> **EXERCISE BRIEF**: Scan the entries below for the word "description" and copy every line in which it occurs.

WORKING DATA Start Marker

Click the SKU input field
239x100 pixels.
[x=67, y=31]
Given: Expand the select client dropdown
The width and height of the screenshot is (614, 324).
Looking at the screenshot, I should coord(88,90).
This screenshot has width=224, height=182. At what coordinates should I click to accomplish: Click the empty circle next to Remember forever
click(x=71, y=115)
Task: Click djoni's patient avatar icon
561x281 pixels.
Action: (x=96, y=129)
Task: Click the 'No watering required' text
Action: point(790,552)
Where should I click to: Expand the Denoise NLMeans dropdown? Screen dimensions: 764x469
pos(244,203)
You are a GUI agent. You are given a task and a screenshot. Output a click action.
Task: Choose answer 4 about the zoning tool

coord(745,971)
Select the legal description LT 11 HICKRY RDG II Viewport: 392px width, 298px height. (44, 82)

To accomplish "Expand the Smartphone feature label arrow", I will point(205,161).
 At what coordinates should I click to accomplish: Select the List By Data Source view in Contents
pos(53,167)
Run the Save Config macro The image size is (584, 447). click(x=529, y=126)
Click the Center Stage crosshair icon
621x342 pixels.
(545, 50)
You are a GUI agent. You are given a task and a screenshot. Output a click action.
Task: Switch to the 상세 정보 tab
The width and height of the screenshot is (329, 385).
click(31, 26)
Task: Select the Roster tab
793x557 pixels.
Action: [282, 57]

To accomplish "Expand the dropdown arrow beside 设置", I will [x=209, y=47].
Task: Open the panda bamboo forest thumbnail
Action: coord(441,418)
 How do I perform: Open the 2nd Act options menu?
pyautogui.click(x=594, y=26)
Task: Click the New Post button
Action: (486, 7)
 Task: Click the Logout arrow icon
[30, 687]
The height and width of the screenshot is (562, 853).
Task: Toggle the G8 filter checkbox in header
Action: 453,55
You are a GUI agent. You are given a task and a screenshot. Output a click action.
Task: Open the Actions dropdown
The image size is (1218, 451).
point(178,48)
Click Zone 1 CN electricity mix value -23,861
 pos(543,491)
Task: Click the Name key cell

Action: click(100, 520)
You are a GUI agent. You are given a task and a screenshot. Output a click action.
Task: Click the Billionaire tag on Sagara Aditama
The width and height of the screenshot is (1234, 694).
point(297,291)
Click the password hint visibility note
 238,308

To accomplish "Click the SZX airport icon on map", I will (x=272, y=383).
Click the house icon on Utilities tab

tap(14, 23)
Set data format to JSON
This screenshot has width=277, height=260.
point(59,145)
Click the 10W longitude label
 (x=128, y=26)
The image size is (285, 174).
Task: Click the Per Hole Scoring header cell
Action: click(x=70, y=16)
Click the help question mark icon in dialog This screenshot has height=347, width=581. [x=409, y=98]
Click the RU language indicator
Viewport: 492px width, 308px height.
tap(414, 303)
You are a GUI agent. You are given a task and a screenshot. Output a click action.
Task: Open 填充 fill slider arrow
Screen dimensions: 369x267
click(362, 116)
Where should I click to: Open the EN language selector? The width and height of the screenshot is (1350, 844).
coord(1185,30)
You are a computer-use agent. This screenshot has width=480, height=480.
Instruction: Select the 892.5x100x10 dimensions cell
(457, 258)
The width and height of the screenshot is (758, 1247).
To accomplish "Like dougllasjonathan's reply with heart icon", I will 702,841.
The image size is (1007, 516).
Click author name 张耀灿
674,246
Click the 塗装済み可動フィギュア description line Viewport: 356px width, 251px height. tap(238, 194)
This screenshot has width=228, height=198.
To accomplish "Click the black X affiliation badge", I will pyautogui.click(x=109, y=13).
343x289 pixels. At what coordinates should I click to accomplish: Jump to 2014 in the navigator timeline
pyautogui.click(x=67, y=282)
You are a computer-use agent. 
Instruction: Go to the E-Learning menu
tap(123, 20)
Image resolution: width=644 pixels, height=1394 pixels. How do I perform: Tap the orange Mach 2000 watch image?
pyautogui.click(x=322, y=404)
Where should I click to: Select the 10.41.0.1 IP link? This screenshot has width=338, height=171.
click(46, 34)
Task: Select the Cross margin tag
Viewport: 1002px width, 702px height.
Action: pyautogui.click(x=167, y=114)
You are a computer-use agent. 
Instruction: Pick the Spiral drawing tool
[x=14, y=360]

WORKING DATA End Marker

> **OUTPUT OF THE TASK**:
Select the legal description LT 11 HICKRY RDG II Viewport: 392px width, 298px height. (44, 82)
Click the 塗装済み可動フィギュア description line Viewport: 356px width, 251px height. tap(238, 194)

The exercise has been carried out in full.